-------- Given data
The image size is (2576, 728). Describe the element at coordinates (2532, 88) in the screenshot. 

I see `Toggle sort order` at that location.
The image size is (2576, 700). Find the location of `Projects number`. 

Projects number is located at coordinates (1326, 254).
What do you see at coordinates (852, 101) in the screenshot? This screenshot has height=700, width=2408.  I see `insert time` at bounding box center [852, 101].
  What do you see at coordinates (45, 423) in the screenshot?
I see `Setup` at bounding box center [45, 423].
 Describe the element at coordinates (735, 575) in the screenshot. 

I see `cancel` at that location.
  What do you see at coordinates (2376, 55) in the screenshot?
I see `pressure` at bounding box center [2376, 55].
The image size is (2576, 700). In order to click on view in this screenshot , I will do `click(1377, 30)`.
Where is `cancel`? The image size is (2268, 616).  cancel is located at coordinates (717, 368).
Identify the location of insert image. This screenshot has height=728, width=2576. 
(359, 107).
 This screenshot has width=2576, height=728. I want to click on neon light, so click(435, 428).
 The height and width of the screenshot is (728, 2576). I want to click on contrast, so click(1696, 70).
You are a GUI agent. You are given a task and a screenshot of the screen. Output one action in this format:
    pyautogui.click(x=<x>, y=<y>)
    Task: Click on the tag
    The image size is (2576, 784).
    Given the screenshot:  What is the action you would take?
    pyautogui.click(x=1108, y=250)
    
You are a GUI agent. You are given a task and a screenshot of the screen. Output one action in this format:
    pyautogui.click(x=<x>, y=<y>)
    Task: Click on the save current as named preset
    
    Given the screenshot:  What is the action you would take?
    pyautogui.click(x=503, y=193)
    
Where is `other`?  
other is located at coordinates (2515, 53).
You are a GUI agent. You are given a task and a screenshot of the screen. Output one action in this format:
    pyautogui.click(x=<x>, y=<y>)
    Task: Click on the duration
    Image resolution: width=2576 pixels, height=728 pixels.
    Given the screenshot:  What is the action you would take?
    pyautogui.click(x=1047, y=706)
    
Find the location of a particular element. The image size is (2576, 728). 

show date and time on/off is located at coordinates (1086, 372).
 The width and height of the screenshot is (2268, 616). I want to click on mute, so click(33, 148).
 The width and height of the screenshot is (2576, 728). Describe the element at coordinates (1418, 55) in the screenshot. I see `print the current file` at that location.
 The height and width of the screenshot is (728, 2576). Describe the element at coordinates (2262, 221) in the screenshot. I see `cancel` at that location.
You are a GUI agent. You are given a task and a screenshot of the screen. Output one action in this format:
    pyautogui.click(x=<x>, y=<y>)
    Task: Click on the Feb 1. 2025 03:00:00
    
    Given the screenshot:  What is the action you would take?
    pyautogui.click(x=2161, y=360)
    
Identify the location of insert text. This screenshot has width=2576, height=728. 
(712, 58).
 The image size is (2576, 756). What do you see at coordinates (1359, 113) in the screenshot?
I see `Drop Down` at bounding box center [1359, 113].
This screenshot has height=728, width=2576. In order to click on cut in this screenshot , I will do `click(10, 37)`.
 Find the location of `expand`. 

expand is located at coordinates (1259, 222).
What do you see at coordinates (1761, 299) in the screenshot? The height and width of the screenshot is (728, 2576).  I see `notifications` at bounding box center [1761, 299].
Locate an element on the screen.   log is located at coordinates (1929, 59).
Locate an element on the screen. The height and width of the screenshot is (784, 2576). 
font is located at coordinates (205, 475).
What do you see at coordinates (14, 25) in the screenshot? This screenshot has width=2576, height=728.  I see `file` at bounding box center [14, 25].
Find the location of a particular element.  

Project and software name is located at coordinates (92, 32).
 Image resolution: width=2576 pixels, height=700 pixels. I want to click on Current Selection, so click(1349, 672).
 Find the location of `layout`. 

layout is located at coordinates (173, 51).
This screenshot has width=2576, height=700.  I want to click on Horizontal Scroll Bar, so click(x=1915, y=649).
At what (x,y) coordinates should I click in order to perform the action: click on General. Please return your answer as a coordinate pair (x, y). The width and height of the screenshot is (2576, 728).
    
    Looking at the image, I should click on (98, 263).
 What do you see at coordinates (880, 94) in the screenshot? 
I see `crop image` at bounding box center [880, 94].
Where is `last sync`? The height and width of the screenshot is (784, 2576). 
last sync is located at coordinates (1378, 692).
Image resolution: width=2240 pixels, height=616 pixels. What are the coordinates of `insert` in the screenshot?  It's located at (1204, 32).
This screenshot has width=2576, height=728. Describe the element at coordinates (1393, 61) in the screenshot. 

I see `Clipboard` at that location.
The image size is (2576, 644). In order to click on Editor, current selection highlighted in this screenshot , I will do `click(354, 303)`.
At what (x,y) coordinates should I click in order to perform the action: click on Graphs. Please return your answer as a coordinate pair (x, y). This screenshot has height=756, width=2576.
----------------
:: What is needed ::
Reproduce all of the rows above with "GUI agent" replaced by "desktop assistant" wherever it appears, and leave every other character unchanged.

:: Problem solution ::
The image size is (2576, 728). Describe the element at coordinates (2532, 88) in the screenshot. 

I see `Toggle sort order` at that location.
The image size is (2576, 700). Find the location of `Projects number`. 

Projects number is located at coordinates (1326, 254).
What do you see at coordinates (852, 101) in the screenshot? This screenshot has height=700, width=2408.  I see `insert time` at bounding box center [852, 101].
  What do you see at coordinates (45, 423) in the screenshot?
I see `Setup` at bounding box center [45, 423].
 Describe the element at coordinates (735, 575) in the screenshot. 

I see `cancel` at that location.
  What do you see at coordinates (2376, 55) in the screenshot?
I see `pressure` at bounding box center [2376, 55].
The image size is (2576, 700). In order to click on view in this screenshot , I will do `click(1377, 30)`.
Where is `cancel`? The image size is (2268, 616).  cancel is located at coordinates (717, 368).
Identify the location of insert image. This screenshot has height=728, width=2576. 
(359, 107).
 This screenshot has width=2576, height=728. I want to click on neon light, so click(435, 428).
 The height and width of the screenshot is (728, 2576). I want to click on contrast, so click(1696, 70).
You are a desktop assistant. You are given a task and a screenshot of the screen. Output one action in this format:
    pyautogui.click(x=<x>, y=<y>)
    Task: Click on the tag
    The image size is (2576, 784).
    Given the screenshot:  What is the action you would take?
    pyautogui.click(x=1108, y=250)
    
You are a desktop assistant. You are given a task and a screenshot of the screen. Output one action in this format:
    pyautogui.click(x=<x>, y=<y>)
    Task: Click on the save current as named preset
    
    Given the screenshot:  What is the action you would take?
    pyautogui.click(x=503, y=193)
    
Where is `other`?  
other is located at coordinates (2515, 53).
You are a desktop assistant. You are given a task and a screenshot of the screen. Output one action in this format:
    pyautogui.click(x=<x>, y=<y>)
    Task: Click on the duration
    Image resolution: width=2576 pixels, height=728 pixels.
    Given the screenshot:  What is the action you would take?
    pyautogui.click(x=1047, y=706)
    
Find the location of a particular element. The image size is (2576, 728). 

show date and time on/off is located at coordinates (1086, 372).
 The width and height of the screenshot is (2268, 616). I want to click on mute, so click(33, 148).
 The width and height of the screenshot is (2576, 728). Describe the element at coordinates (1418, 55) in the screenshot. I see `print the current file` at that location.
 The height and width of the screenshot is (728, 2576). Describe the element at coordinates (2262, 221) in the screenshot. I see `cancel` at that location.
You are a desktop assistant. You are given a task and a screenshot of the screen. Output one action in this format:
    pyautogui.click(x=<x>, y=<y>)
    Task: Click on the Feb 1. 2025 03:00:00
    
    Given the screenshot:  What is the action you would take?
    pyautogui.click(x=2161, y=360)
    
Identify the location of insert text. This screenshot has width=2576, height=728. 
(712, 58).
 The image size is (2576, 756). What do you see at coordinates (1359, 113) in the screenshot?
I see `Drop Down` at bounding box center [1359, 113].
This screenshot has height=728, width=2576. In order to click on cut in this screenshot , I will do `click(10, 37)`.
 Find the location of `expand`. 

expand is located at coordinates (1259, 222).
What do you see at coordinates (1761, 299) in the screenshot? The height and width of the screenshot is (728, 2576).  I see `notifications` at bounding box center [1761, 299].
Locate an element on the screen.   log is located at coordinates (1929, 59).
Locate an element on the screen. The height and width of the screenshot is (784, 2576). 
font is located at coordinates (205, 475).
What do you see at coordinates (14, 25) in the screenshot? This screenshot has width=2576, height=728.  I see `file` at bounding box center [14, 25].
Find the location of a particular element.  

Project and software name is located at coordinates (92, 32).
 Image resolution: width=2576 pixels, height=700 pixels. I want to click on Current Selection, so click(1349, 672).
 Find the location of `layout`. 

layout is located at coordinates (173, 51).
This screenshot has width=2576, height=700.  I want to click on Horizontal Scroll Bar, so click(x=1915, y=649).
At what (x,y) coordinates should I click in order to perform the action: click on General. Please return your answer as a coordinate pair (x, y). The width and height of the screenshot is (2576, 728).
    
    Looking at the image, I should click on (98, 263).
 What do you see at coordinates (880, 94) in the screenshot? 
I see `crop image` at bounding box center [880, 94].
Where is `last sync`? The height and width of the screenshot is (784, 2576). 
last sync is located at coordinates (1378, 692).
Image resolution: width=2240 pixels, height=616 pixels. What are the coordinates of `insert` in the screenshot?  It's located at (1204, 32).
This screenshot has width=2576, height=728. Describe the element at coordinates (1393, 61) in the screenshot. 

I see `Clipboard` at that location.
The image size is (2576, 644). In order to click on Editor, current selection highlighted in this screenshot , I will do `click(354, 303)`.
At what (x,y) coordinates should I click in order to perform the action: click on Graphs. Please return your answer as a coordinate pair (x, y). This screenshot has height=756, width=2576.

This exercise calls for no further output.